_TASK DESCRIPTION_.
Find every line in the items below that contains the word "diagram" and copy each one in full.

** Start EXERCISE INPUT **

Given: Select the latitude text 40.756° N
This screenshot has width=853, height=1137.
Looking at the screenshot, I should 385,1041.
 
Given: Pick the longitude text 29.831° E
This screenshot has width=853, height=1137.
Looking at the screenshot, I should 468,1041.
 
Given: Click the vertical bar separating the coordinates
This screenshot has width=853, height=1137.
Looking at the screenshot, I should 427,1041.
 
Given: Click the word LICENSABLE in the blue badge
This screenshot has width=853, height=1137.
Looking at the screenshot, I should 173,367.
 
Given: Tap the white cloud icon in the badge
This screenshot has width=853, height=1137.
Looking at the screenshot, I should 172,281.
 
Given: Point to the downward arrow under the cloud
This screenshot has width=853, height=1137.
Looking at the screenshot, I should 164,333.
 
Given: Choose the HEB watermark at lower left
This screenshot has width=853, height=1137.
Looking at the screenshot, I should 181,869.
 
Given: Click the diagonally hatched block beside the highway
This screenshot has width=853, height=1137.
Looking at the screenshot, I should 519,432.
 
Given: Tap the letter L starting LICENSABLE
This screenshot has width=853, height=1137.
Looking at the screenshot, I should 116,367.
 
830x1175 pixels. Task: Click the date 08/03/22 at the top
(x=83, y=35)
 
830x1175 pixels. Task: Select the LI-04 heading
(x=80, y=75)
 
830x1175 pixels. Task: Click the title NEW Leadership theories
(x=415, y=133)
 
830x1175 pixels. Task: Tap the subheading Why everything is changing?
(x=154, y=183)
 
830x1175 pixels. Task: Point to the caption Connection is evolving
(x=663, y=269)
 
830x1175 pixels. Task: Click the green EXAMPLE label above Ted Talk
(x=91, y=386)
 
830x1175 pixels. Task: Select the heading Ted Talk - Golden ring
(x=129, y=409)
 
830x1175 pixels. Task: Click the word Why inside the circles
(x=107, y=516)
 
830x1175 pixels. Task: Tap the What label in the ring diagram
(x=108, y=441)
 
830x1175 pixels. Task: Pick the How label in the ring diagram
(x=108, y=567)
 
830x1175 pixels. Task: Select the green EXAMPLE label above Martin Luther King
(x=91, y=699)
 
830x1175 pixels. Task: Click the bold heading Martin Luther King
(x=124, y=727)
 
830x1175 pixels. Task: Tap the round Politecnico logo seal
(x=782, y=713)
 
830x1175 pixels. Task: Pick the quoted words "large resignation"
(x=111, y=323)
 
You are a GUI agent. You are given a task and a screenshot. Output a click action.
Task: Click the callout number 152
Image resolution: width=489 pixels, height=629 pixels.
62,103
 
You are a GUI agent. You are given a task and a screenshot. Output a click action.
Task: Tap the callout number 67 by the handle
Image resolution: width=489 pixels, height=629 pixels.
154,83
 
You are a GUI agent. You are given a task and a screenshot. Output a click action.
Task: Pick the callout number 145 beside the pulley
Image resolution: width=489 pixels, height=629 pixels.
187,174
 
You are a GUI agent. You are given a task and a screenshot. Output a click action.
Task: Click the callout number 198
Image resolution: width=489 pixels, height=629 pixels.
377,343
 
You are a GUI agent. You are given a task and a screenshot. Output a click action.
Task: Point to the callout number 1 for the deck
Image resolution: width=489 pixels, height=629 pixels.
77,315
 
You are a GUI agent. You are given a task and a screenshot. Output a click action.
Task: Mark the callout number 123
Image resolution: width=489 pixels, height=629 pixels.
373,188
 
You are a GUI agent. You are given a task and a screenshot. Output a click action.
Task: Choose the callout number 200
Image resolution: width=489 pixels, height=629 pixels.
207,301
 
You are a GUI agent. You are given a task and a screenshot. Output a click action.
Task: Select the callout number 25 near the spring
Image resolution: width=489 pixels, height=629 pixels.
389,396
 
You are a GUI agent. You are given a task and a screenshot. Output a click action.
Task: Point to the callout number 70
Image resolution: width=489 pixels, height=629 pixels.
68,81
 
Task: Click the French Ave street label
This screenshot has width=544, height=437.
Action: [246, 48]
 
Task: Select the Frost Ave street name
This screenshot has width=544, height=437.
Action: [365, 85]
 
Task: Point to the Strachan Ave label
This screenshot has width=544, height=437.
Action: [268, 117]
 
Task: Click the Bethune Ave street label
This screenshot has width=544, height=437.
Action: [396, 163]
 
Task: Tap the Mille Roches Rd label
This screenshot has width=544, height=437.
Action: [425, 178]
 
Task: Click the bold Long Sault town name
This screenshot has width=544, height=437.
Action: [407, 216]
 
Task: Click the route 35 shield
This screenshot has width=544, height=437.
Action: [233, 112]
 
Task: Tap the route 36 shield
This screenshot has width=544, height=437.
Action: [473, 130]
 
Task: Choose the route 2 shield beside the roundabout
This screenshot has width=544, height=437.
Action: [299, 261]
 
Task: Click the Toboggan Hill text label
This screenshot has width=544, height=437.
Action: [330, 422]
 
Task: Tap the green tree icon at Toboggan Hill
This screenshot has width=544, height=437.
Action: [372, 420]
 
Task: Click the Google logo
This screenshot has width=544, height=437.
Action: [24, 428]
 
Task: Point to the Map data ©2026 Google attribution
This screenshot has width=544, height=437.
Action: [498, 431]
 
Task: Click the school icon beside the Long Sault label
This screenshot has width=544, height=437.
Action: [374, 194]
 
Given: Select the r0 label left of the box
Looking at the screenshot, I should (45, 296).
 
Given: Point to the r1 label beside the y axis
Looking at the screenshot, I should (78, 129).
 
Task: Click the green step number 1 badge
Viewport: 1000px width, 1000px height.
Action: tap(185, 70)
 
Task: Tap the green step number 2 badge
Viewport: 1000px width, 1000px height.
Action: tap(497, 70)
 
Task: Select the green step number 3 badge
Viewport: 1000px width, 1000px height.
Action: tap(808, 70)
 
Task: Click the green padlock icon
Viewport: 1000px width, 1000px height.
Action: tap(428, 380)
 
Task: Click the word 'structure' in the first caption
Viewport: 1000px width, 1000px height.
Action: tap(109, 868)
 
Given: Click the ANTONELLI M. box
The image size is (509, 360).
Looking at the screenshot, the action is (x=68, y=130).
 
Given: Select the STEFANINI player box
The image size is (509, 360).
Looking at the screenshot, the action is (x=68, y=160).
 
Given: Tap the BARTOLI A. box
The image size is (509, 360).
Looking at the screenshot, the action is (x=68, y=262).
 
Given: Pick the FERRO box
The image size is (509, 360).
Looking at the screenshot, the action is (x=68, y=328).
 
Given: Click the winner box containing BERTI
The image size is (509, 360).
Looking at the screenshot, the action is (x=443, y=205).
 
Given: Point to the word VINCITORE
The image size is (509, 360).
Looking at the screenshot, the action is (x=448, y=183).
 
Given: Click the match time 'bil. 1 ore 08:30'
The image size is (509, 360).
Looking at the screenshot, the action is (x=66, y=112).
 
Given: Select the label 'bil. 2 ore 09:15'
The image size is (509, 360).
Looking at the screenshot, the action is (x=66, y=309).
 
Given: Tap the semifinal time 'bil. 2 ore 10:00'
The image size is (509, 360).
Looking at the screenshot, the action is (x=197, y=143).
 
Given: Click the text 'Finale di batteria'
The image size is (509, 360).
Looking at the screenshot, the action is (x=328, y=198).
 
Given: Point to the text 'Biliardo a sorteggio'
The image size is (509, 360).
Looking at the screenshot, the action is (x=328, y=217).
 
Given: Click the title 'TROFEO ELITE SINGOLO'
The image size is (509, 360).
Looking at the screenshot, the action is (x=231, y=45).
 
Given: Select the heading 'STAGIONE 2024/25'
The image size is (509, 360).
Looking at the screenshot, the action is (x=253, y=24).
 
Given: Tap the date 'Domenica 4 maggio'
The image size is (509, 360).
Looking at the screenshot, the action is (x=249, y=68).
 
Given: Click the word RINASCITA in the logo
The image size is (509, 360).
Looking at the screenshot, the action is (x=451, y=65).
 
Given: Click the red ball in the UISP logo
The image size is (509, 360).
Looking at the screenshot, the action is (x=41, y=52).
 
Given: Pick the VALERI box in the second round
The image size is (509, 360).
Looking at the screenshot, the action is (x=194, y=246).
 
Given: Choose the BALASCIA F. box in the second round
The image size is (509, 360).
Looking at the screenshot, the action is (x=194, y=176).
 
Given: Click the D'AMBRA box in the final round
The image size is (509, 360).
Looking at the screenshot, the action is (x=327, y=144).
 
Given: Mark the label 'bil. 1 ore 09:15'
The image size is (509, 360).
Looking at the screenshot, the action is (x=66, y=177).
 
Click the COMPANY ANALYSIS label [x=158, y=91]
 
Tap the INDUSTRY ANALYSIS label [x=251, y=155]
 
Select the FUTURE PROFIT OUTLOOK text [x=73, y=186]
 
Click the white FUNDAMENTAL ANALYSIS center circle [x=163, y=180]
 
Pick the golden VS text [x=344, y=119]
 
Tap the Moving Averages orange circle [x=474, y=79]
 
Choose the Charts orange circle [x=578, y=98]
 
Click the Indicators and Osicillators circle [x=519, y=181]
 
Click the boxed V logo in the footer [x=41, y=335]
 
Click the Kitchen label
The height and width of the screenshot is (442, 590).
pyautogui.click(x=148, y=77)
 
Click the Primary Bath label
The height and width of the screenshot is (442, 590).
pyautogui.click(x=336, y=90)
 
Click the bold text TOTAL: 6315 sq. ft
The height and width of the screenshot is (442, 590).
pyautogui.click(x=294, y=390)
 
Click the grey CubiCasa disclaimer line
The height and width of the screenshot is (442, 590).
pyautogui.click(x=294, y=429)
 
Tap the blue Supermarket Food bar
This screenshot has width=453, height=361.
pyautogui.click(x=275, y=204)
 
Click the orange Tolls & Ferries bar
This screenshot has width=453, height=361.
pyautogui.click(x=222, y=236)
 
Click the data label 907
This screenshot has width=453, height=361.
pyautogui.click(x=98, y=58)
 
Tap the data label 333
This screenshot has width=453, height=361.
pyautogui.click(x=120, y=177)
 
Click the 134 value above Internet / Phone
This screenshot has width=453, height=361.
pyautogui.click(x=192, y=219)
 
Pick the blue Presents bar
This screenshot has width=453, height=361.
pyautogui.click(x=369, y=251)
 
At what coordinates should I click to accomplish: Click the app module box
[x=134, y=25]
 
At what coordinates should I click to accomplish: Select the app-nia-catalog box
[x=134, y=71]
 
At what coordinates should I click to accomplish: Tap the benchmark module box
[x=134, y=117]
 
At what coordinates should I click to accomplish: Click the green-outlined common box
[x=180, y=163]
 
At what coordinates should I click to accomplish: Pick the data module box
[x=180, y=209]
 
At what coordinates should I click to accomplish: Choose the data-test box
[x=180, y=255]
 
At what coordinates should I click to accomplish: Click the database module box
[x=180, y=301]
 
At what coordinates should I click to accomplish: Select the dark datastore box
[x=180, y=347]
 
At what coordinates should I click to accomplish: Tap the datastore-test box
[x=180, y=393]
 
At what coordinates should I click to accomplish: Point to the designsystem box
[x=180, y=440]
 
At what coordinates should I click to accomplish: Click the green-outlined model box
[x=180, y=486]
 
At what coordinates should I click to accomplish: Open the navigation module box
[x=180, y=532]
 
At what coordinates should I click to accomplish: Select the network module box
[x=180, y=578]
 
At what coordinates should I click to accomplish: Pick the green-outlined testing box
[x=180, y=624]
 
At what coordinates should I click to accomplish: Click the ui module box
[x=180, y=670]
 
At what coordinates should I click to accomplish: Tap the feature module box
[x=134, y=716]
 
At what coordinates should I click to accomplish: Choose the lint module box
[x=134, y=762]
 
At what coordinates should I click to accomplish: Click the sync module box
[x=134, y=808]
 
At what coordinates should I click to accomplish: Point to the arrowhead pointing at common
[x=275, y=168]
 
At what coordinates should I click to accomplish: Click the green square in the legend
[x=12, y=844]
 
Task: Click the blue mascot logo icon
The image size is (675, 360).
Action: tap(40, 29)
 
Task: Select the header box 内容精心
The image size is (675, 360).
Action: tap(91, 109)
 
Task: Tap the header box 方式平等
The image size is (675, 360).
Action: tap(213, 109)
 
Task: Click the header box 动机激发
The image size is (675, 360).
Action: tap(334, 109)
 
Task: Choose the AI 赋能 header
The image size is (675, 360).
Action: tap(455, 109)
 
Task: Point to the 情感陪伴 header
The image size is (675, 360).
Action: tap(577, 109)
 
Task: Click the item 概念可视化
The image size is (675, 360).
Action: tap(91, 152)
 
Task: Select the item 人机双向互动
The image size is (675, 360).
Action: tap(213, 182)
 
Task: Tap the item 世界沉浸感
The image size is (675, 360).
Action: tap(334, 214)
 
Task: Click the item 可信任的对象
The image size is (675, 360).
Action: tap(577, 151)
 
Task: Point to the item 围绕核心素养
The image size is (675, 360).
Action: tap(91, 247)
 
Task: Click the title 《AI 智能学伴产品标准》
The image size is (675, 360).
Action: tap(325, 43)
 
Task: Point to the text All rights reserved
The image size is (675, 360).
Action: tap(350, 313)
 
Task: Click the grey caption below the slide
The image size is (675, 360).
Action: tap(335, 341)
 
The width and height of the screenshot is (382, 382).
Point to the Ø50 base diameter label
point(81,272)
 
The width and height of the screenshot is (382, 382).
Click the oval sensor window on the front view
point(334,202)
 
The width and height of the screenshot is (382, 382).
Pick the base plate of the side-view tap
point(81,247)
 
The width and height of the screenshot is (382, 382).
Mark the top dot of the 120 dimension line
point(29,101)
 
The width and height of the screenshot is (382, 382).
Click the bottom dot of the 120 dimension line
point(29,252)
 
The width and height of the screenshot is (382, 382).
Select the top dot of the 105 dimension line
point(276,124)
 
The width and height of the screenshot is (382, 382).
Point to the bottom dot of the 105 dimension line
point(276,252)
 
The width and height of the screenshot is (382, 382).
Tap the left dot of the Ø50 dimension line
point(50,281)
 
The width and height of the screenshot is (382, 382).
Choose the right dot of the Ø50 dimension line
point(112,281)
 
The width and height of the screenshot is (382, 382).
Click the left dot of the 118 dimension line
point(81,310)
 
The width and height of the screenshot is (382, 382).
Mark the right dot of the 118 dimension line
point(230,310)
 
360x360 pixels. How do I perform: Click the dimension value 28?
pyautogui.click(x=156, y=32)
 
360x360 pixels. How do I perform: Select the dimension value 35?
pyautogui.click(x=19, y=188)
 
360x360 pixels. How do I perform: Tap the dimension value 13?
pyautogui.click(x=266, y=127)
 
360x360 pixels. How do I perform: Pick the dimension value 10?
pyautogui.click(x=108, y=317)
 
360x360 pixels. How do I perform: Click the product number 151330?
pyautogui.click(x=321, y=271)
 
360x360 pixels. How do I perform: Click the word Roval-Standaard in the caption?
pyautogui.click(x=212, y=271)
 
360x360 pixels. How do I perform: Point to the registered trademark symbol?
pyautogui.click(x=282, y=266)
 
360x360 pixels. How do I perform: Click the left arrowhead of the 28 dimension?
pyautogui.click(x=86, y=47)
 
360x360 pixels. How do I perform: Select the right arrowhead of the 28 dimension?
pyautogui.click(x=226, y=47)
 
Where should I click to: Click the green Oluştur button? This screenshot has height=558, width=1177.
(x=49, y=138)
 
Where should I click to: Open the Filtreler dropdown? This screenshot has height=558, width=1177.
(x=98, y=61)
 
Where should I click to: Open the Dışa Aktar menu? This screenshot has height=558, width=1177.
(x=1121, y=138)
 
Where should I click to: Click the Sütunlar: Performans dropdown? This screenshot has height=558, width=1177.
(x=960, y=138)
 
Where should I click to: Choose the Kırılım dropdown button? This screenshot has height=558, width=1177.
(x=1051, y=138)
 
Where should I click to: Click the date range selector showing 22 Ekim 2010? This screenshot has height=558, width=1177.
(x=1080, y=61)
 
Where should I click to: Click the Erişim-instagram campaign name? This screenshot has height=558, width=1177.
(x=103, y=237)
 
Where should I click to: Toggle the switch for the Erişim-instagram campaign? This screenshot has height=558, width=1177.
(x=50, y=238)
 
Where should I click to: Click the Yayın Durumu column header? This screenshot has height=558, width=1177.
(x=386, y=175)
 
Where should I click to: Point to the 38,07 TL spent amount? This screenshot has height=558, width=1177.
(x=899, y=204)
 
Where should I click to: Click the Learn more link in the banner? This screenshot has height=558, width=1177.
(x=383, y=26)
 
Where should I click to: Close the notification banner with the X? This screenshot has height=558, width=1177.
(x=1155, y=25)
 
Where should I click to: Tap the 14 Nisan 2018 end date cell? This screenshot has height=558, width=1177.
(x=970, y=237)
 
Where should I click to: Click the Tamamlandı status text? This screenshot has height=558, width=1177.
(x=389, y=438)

** End EXERCISE INPUT **

_COMPLETED TASK_.
830x1175 pixels. Task: Tap the What label in the ring diagram
830x1175 pixels. Task: Pick the How label in the ring diagram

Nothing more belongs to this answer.